C. QUELLES PERSPECTIVES POUR L'UMOA ET LA ZONE FRANC ?

1. L'intégration monétaire au sein de la Cédéao, des blocages persistants

Les États membres de l'UMOA sont aussi membres de la Communauté économique des États d'Afrique de l'Ouest (Cédéao), composée de 15 États 21 ( * ) .

Les États membres de la Communauté économique et monétaire de l'Afrique de l'Ouest, de l'Union monétaire ouest-africaine et de la Communauté économique et monétaire d'Afrique centrale

Source : Banque de France, « Réforme de la coopération monétaire avec l'UEMOA »

La Cédéao nourrit depuis 1983 22 ( * ) un projet d'intégration monétaire autour d'une monnaie unique , dénommée « eco » 23 ( * ) . L'eco-Cédéao et
l'eco-UMOA ne doivent toutefois pas être confondus : le premier n'est encore qu'un projet, repoussé à plusieurs reprises, le second correspondrait à la future dénomination d'une monnaie déjà en circulation, le franc CFA de l'Afrique de l'Ouest.

◆ ◆ ◆ ◆ ◆ ◆ ◆

**Consignes:**
A - Dans le texte sur l'intégration monétaire en Afrique de l'Ouest, relevez toutes les organisations nommées dans la phrase qui commence par « Les États membres de la Communauté économique et monétaire de l'Afrique de l'Ouest ».
B - Répondez à ces questions sur le texte sur l'intégration monétaire en Afrique de l'Ouest :
(i) Combien d'États composent la Cédéao ?
(ii) Depuis quelle année la Cédéao nourrit-elle un projet d'intégration monétaire ?
(iii) À quelle monnaie déjà en circulation l'eco-UMOA correspondrait-il ?
C - Veuillez poursuivre le texte sur l'intégration monétaire en Afrique de l'Ouest après sa dernière phrase.

**Données brutes:**

◆ ◆ ◆ ◆ ◆ ◆ ◆

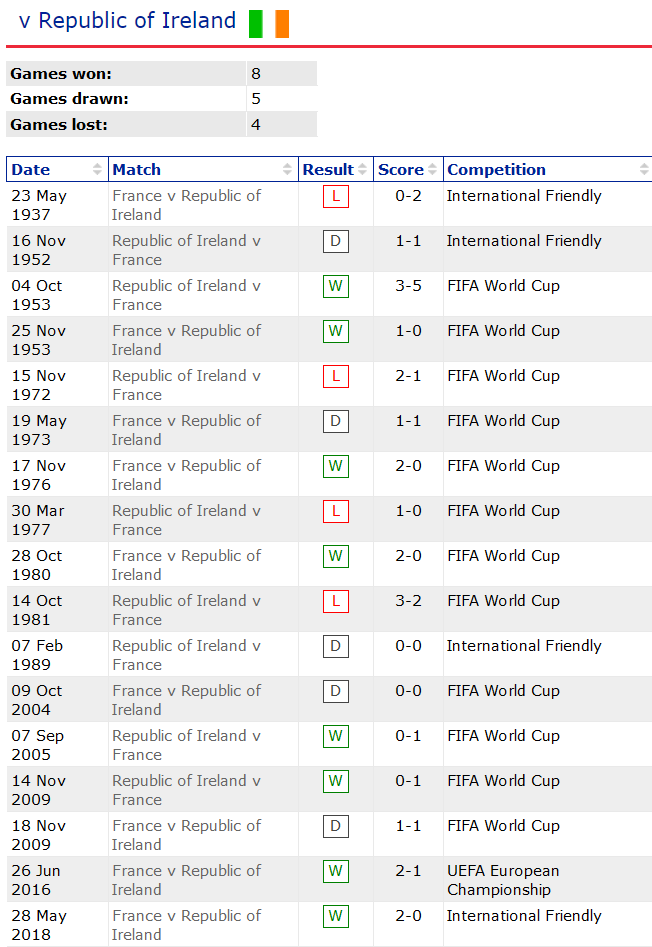Click the 'v Republic of Ireland' heading
Viewport: 652px width, 947px height.
tap(127, 21)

◆ ◆ ◆ ◆ ◆ ◆ ◆

**Réponses aux consignes:**
A -
Communauté économique et monétaire de l'Afrique de l'Ouest
Union monétaire ouest-africaine
Communauté économique et monétaire d'Afrique centrale

B -
(i) 15 États.
(ii) Depuis 1983.
(iii) Au franc CFA de l'Afrique de l'Ouest.

C -
Si, le 21 décembre 2019, les dirigeants de la Cédéao se félicitaient, dans le communiqué final de la 56 e session de leur conférence, des évolutions de la zone monétaire UMOA 24 ( * ) , la reprise de la dénomination « eco » a pu surprendre, certains dirigeants estimant que les États membres de l'UMOA préemptaient le projet eco de la Cédéao, à son détriment . Les dirigeants de la Cédéao ont néanmoins réaffirmé, dans un communiqué du 9 février 2020 25 ( * ) , que la réforme engagée par l'UMOA s'inscrivait bien dans la feuille de route de la Cédéao pour l'adoption de sa propre monnaie unique . Il est à cet égard intéressant de relever que le préambule de l'accord de coopération du 21 décembre 2019 insiste sur « la résolution des États membres de l'Union monétaire ouest-africaine à concrétiser le projet de monnaie unique de la Communauté économique et monétaire des États de l'Afrique de l'Ouest » et sur « le soutien de la République française à la démarche d'intégration régionale ».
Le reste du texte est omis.